═══ Bloc de texte
Russie. Appréhender sereinement les différences. Episode 6

 

Comment ne pas perdre sa santé mentale à la poste

© catherine lovey 2016

 

     Il peut arriver, dans la vie, qu’une âme bien intentionnée prononce soudain des paroles relevant de l’illumination. Carrément!
     J’en parle volontiers, car cela m’est arrivé dans ma chambre moscovite. J’étais en train de regarder d’un œil tourmenté des affaires empilées à gauche et à droite, surtout des livres et des magazines, achetées au cours de mes pérégrinations depuis un mois. Précisons que je m’étais pourtant juré de m’en tenir, pour ce qui concernait la lecture, aux seuls textes téléchargés sur ma si légère liseuse… Je regardais également les cadeaux qu’on m’avait offerts, et les paquets de sarrasin et de halva que je comptais ramener, tandis que ma valise rouge commençait à trembler toute seule sur ses roulettes, dans un autre coin de la chambre. Il est des évidences contre lesquelles on ne peut rien. Des évidences qui tiennent par exemple à des questions de taille et de logique pure. C’est alors que les mots de mon amie Ekaterina – Kate pour les intimes – qui était venue ce jour-là me faire une visite à Moscou, sont tombés comme une révélation: «Tu devrais expédier une partie de ce bordel par la poste.»
     Ça alors!

De la fenêtre de ma chambre moscovite, sans aucune vue sur les affaires éparses qu'il me va falloir coincer, d'une façon ou d'une autre, dans ma trop petite valise...             &nbsp…

De la fenêtre de ma chambre moscovite, sans aucune vue sur les affaires éparses qu'il me va falloir coincer, d'une façon ou d'une autre, dans ma trop petite valise...                                                                                       © c.lovey

 

     J’avoue qu’une pensée aussi lumineuse ne m’a jamais effleurée au cours de mes séjours russes. Une raison l’explique. Je peux en effet compter sur les doigts d’une main les fois où je suis parvenue, toute seule, après bien des aventures, à acheter des timbres et à expédier quelques lettres dans l’un des offices de poste nationaux. Je n’en étais pas peu fière, sachez-le. Car il est aussi arrivé, c’est la vérité brute, que je ne sois même pas en mesure de trouver l’entrée du bâtiment de la poste, pour cause de gigantisme ou d’architecture trop tortueuse, ou que, ayant passé une entrée, je ne sois jamais parvenue à identifier les guichets dévolus aux timbres et enveloppes, après des recherches pourtant sérieuses, je le jure. Si bien que lassée de me faire renvoyer comme un chien – il est rare que l’on m’ait renvoyée comme un chat – d’un guichet à de multiples autres, qui se trouvaient systématiquement dans des secteurs différents, et parfois des étages plus haut ou plus bas, je finissais par me retrouver à la rue, dépitée, avec mon paquet de cartes et de lettres toujours à la même place dans le sac à dos.
══════
═══ Extrait des données
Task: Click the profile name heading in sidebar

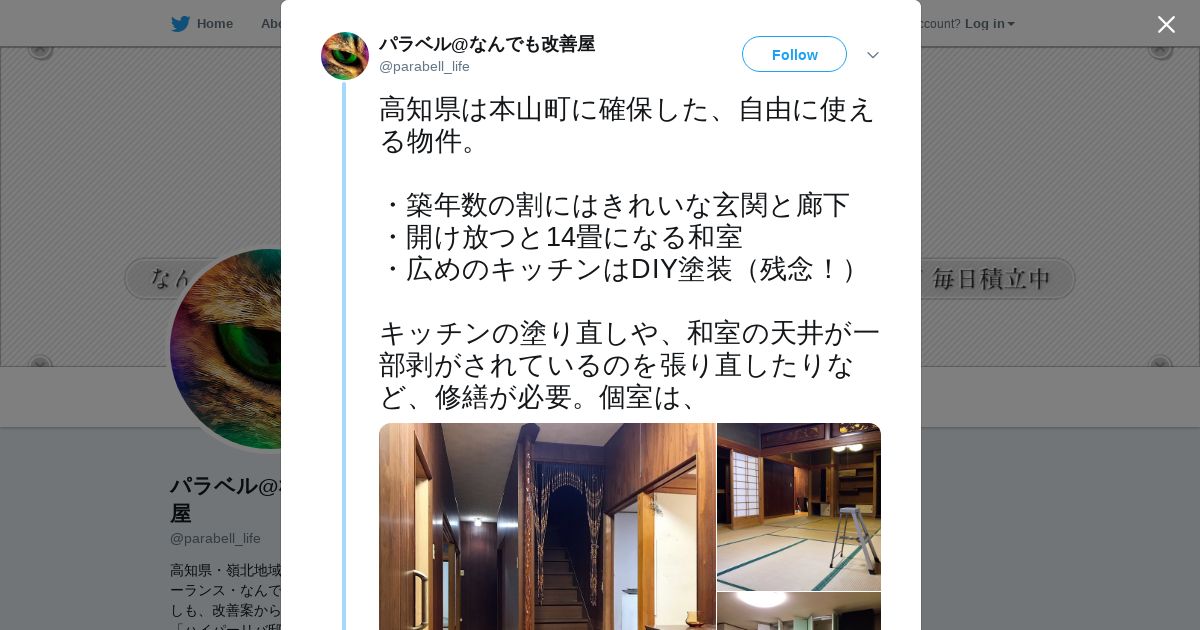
══════
Objet de l'exercice:
Répondez à ces questions sur le texte de l'épisode 6 :
1. Quelle amie a conseillé d'envoyer une partie des affaires par la poste ?
2. De quelle couleur est la valise de la narration ?
3. Pour quelles causes l'entrée du bâtiment de la poste est-elle parfois restée introuvable ?

Solution proposée:
1. Ekaterina, surnommée Kate par ses intimes, venue en visite à Moscou ce jour-là.
2. Elle est rouge.
3. Le gigantisme du bâtiment ou son architecture trop tortueuse.